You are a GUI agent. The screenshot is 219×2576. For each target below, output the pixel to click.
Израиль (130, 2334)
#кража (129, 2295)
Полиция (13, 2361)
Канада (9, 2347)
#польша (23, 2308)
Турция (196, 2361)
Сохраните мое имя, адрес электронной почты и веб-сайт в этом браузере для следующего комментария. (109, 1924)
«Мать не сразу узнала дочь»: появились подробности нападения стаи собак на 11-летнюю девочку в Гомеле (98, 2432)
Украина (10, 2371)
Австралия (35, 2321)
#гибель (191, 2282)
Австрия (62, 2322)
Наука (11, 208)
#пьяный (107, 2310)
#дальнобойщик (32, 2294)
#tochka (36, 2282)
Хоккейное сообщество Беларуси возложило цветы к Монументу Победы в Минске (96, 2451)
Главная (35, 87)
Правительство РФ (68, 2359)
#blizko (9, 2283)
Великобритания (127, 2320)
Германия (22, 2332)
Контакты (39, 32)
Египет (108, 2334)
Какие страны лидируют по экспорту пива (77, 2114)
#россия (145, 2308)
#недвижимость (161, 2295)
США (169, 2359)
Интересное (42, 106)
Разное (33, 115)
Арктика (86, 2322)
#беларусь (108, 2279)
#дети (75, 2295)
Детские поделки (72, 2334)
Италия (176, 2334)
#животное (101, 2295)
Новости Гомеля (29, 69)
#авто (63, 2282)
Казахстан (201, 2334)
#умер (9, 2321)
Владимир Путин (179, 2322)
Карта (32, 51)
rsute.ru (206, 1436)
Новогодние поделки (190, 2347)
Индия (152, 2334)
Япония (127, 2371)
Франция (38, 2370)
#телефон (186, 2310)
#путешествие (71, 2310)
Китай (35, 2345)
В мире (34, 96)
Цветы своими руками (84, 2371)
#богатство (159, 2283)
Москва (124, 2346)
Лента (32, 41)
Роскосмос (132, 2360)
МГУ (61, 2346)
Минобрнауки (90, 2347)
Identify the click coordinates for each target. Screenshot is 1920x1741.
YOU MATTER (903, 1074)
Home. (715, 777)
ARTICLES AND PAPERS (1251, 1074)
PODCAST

= = = = = = =

• _Directions_:
Exactly as they stand above, retype all of the records.

• _Written answer_:
You are a GUI agent. The screenshot is 219×2576. For each target below, output the pixel to click.
Израиль (130, 2334)
#кража (129, 2295)
Полиция (13, 2361)
Канада (9, 2347)
#польша (23, 2308)
Турция (196, 2361)
Сохраните мое имя, адрес электронной почты и веб-сайт в этом браузере для следующего комментария. (109, 1924)
«Мать не сразу узнала дочь»: появились подробности нападения стаи собак на 11-летнюю девочку в Гомеле (98, 2432)
Украина (10, 2371)
Австралия (35, 2321)
#гибель (191, 2282)
Австрия (62, 2322)
Наука (11, 208)
#пьяный (107, 2310)
#дальнобойщик (32, 2294)
#tochka (36, 2282)
Хоккейное сообщество Беларуси возложило цветы к Монументу Победы в Минске (96, 2451)
Главная (35, 87)
Правительство РФ (68, 2359)
#blizko (9, 2283)
Великобритания (127, 2320)
Германия (22, 2332)
Контакты (39, 32)
Египет (108, 2334)
Какие страны лидируют по экспорту пива (77, 2114)
#россия (145, 2308)
#недвижимость (161, 2295)
США (169, 2359)
Интересное (42, 106)
Разное (33, 115)
Арктика (86, 2322)
#беларусь (108, 2279)
#дети (75, 2295)
Детские поделки (72, 2334)
Италия (176, 2334)
#животное (101, 2295)
Новости Гомеля (29, 69)
#авто (63, 2282)
Казахстан (201, 2334)
#умер (9, 2321)
Владимир Путин (179, 2322)
Карта (32, 51)
rsute.ru (206, 1436)
Новогодние поделки (190, 2347)
Индия (152, 2334)
Япония (127, 2371)
Франция (38, 2370)
#телефон (186, 2310)
#путешествие (71, 2310)
Китай (35, 2345)
В мире (34, 96)
Цветы своими руками (84, 2371)
#богатство (159, 2283)
Москва (124, 2346)
Лента (32, 41)
Роскосмос (132, 2360)
МГУ (61, 2346)
Минобрнауки (90, 2347)
Identify the click coordinates for each target. Screenshot is 1920x1741.
YOU MATTER (903, 1074)
Home. (715, 777)
ARTICLES AND PAPERS (1251, 1074)
PODCAST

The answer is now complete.